Tony Wood specializes in the political and social history of modern Latin America.

Tony Wood’s research focuses on how the Latin American radical left thought about race, class, nation, and empire in the interwar period, and traces connections between Mexico, Cuba, and the Soviet Union. An article based on his research in Cuba and in the Comintern archives, titled “Another Country: Cuban Communism and Black Self-Determination, 1932–36” was published in the Hispanic American Historical Review in November 2022.

Prof. Wood initially trained as a specialist on Russia and the former Soviet Union, earning a BA from the University of Cambridge (UK) and an MA from University College London. He earned his PhD at New York University in 2020, and was a Postdoctoral Research Fellow and Lecturer in Latin American Studies at Princeton from 2020–2022.
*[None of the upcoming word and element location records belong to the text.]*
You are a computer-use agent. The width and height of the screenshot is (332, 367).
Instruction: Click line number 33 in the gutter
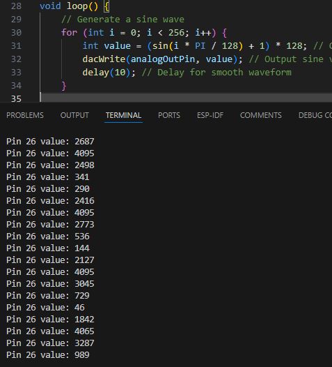(16, 72)
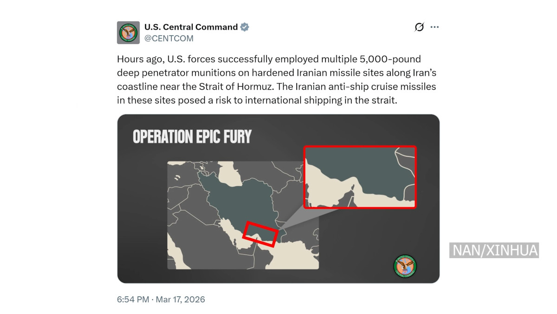This screenshot has height=314, width=557.
Task: Click the OPERATION EPIC FURY headline text
Action: coord(192,137)
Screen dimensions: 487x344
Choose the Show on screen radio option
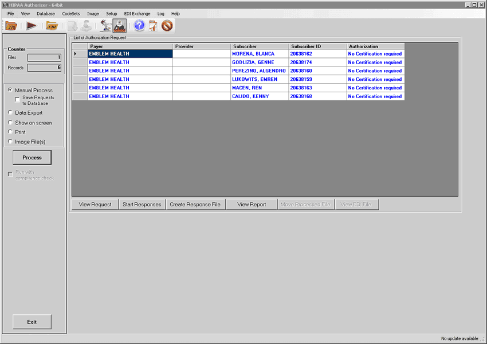(x=10, y=123)
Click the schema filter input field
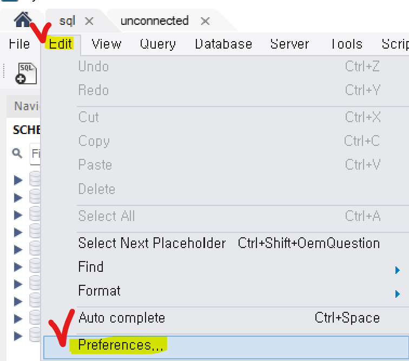The width and height of the screenshot is (409, 361). point(35,154)
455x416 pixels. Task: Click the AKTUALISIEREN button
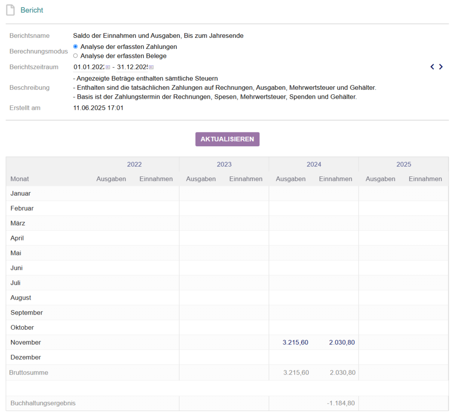click(227, 139)
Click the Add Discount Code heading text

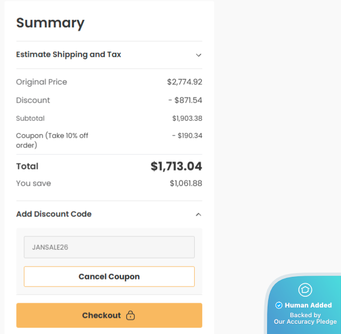click(54, 214)
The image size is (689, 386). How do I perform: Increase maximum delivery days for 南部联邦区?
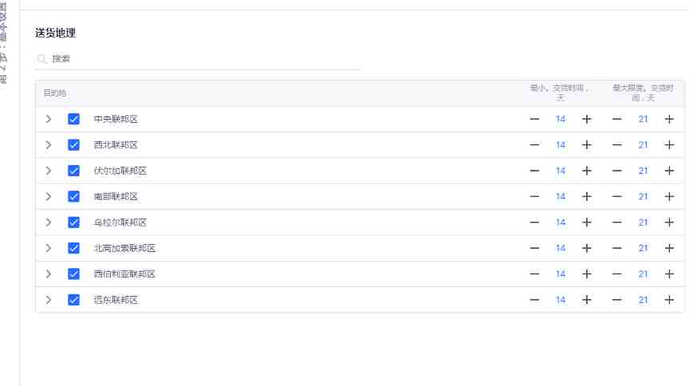(x=669, y=196)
He is the author of Chechnya: The Case for Independence (2007) and Russia without Putin: Money, Power and the Myths of the New Cold War (2018). He was deputy editor of New Left Review from 2007 to 2014 and is a member of its editorial board. He has written on a range of subjects for the London Review of Books, n+1, The Nation, and the Guardian (UK), among other outlets.

   Prof. Wood is not currently accepting M.A. or PhD students, but is happy to serve on graduate dissertation committees related to Latin American history.